→ **DATA PROVIDED**

╔══

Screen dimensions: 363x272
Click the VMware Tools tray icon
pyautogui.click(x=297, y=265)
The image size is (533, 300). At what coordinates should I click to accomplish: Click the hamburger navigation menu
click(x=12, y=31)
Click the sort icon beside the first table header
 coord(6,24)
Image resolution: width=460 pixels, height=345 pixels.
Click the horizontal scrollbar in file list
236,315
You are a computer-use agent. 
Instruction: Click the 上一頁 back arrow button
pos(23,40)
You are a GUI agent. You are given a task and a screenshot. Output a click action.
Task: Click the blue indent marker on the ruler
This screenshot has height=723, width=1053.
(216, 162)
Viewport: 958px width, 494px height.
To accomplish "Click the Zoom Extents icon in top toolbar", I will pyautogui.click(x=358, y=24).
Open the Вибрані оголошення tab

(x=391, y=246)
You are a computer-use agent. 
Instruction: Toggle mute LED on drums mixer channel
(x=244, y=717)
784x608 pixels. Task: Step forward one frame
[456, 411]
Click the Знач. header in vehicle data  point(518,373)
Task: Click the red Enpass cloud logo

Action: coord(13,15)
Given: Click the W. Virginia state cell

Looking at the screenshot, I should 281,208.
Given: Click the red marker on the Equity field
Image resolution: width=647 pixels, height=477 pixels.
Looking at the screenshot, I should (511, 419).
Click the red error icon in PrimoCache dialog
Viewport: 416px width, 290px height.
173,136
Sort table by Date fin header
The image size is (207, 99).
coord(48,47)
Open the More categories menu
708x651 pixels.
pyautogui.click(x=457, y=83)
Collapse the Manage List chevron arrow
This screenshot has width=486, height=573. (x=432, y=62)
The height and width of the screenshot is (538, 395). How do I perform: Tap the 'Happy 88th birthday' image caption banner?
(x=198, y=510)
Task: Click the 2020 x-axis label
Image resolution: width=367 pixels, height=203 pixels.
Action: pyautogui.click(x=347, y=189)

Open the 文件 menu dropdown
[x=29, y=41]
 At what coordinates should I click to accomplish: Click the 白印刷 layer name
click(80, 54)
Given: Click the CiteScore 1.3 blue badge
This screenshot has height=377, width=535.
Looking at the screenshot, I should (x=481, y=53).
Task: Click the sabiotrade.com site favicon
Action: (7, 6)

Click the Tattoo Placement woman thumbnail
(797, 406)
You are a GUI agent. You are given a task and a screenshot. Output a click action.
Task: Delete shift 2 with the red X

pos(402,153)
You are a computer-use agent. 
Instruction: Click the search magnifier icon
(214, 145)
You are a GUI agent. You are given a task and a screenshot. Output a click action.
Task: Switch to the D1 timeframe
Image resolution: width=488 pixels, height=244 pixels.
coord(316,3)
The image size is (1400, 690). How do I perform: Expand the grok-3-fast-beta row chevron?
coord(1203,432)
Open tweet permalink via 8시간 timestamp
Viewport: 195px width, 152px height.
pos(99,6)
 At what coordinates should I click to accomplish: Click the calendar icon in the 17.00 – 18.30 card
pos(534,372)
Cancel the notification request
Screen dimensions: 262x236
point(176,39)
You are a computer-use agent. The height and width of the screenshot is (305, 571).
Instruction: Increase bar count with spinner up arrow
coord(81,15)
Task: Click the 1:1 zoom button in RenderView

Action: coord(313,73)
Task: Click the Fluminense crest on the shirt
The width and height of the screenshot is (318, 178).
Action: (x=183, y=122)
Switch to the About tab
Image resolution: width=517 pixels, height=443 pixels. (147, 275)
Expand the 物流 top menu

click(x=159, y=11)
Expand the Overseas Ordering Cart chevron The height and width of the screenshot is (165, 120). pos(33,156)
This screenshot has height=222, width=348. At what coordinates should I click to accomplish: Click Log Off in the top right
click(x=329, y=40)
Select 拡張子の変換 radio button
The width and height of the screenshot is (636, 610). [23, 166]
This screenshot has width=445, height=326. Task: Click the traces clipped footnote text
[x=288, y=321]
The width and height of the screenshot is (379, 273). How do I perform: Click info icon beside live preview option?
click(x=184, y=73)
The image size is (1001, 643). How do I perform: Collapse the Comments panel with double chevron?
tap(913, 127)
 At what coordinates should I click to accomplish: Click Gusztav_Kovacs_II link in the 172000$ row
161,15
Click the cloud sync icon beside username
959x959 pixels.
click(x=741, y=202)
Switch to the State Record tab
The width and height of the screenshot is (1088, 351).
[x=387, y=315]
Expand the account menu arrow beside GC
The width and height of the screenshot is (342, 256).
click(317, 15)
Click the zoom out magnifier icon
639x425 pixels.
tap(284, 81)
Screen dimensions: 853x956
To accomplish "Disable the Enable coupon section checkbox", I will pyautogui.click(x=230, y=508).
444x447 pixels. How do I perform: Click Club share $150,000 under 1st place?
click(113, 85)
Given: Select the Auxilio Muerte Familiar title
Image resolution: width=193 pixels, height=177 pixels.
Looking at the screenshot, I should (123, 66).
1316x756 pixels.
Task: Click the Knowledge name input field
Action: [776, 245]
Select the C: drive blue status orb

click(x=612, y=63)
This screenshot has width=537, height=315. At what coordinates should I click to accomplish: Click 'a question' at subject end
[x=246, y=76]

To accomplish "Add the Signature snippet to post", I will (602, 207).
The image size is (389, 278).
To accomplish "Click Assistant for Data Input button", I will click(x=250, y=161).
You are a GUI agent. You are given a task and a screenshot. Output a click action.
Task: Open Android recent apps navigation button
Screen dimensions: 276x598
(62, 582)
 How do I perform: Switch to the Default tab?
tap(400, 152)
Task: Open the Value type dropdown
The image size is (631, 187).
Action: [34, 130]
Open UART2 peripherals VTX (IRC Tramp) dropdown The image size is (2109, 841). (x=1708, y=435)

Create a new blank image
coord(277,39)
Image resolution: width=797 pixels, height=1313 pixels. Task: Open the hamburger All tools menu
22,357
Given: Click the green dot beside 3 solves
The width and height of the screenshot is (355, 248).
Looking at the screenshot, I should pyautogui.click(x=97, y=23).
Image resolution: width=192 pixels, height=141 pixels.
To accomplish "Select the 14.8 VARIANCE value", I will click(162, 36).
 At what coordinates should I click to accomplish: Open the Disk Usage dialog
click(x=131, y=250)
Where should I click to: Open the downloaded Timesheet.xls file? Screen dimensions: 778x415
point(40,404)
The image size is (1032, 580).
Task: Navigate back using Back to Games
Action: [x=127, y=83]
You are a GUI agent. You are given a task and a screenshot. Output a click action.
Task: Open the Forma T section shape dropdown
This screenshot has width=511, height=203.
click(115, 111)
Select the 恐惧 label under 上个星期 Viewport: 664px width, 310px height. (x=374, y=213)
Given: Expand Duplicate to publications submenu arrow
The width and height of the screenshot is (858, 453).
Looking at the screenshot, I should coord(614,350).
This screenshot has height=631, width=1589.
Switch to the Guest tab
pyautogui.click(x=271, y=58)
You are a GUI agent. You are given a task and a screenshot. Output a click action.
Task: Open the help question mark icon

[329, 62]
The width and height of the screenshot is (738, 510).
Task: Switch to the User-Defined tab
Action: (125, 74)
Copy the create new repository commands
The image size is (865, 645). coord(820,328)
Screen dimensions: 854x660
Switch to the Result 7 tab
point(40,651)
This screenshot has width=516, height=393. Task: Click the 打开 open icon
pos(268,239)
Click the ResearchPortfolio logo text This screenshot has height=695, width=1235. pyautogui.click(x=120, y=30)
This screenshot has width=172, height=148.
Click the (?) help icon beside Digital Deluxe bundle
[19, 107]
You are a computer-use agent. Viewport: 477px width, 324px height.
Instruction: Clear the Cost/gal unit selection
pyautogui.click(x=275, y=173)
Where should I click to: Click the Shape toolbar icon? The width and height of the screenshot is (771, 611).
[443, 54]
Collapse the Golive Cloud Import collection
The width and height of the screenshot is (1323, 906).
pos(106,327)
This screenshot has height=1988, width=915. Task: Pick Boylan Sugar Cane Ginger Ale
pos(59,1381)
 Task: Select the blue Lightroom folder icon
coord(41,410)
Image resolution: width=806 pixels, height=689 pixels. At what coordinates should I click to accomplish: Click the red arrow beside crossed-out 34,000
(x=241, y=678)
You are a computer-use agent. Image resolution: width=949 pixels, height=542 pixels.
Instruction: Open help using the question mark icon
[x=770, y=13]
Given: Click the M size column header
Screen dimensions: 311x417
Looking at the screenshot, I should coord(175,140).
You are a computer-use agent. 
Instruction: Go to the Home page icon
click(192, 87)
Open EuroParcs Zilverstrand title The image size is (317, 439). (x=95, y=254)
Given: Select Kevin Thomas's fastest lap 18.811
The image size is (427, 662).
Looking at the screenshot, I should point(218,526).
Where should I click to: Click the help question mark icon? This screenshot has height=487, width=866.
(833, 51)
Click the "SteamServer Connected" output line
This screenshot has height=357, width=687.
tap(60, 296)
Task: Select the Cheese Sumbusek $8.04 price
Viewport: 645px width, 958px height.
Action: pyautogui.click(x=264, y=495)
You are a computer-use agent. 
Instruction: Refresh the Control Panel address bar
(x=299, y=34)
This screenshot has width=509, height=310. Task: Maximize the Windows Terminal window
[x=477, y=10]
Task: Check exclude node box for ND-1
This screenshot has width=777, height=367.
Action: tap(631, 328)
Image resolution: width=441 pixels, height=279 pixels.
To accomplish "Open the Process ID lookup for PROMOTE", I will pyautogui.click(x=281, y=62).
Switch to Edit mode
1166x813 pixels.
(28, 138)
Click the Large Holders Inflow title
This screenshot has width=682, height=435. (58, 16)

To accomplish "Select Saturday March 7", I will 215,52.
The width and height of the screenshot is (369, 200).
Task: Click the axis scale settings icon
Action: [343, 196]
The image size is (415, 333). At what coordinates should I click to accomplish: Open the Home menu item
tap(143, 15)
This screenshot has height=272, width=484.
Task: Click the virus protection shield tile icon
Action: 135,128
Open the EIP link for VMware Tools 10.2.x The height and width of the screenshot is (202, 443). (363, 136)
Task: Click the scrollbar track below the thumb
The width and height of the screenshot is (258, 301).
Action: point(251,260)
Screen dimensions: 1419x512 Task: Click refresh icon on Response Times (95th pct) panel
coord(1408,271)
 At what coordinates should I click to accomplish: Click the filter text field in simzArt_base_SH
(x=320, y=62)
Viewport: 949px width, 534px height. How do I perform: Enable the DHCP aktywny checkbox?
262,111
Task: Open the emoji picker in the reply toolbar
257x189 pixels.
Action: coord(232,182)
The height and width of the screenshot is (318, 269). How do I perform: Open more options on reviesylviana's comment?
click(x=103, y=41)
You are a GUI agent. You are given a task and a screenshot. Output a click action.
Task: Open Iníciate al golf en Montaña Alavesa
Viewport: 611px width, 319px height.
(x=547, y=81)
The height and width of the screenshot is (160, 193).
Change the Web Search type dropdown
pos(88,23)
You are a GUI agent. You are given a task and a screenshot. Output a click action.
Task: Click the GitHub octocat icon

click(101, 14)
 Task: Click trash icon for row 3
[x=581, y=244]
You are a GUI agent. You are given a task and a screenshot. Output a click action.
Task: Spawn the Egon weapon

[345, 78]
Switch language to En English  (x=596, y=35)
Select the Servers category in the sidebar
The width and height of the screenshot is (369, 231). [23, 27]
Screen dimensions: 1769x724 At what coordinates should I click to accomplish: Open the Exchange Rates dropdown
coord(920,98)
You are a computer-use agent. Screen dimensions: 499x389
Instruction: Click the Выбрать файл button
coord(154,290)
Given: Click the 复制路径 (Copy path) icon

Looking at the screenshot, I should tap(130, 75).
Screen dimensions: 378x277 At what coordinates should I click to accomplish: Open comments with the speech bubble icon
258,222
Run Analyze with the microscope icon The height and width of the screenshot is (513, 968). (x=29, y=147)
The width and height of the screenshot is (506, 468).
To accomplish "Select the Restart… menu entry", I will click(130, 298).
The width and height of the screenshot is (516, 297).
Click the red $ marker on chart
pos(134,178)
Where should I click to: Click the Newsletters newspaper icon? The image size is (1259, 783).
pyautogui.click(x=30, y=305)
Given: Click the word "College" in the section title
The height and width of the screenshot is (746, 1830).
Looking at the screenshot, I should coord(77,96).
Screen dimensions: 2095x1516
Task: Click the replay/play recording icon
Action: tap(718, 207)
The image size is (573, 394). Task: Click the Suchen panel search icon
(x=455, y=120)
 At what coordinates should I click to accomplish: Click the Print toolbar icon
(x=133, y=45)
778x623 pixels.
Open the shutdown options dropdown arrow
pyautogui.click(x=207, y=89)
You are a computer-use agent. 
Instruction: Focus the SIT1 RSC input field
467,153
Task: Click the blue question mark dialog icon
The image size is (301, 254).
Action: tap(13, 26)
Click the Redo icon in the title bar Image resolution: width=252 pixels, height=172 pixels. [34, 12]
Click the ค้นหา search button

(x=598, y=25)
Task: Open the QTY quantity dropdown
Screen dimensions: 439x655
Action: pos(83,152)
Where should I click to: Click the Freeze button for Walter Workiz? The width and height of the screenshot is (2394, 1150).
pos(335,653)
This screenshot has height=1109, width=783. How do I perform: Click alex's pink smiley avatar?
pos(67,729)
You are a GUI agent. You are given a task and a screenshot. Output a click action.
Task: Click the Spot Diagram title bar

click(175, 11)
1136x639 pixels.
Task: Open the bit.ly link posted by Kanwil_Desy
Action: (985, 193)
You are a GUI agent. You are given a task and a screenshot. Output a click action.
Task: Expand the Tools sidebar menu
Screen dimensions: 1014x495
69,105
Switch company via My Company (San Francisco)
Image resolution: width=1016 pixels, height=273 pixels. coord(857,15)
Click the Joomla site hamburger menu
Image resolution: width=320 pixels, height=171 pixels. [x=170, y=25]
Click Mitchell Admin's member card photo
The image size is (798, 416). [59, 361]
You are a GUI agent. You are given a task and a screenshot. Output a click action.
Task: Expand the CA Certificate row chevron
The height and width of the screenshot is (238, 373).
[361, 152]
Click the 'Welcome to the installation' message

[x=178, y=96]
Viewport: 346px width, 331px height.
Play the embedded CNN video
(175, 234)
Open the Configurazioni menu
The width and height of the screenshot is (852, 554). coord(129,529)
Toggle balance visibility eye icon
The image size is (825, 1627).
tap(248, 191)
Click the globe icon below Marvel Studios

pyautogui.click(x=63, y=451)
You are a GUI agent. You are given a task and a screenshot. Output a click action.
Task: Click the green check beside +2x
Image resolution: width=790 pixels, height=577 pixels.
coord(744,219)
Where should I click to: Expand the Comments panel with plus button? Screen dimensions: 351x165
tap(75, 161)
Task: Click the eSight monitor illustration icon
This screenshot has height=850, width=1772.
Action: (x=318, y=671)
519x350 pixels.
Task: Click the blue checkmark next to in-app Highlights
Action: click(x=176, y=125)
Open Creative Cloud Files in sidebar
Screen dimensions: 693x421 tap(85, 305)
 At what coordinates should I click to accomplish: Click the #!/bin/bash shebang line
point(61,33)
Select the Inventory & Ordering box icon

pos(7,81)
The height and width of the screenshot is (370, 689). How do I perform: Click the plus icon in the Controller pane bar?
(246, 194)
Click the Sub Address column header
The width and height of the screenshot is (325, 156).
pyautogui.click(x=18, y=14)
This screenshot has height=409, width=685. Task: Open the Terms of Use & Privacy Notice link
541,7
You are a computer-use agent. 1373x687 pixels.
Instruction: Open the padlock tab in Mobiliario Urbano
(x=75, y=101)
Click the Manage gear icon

╚══

Would you filter the records and copy out each line containing "section"?

→ **REPLY**
To accomplish "Disable the Enable coupon section checkbox", I will pyautogui.click(x=230, y=508).
Task: Open the Forma T section shape dropdown
Given: Click the word "College" in the section title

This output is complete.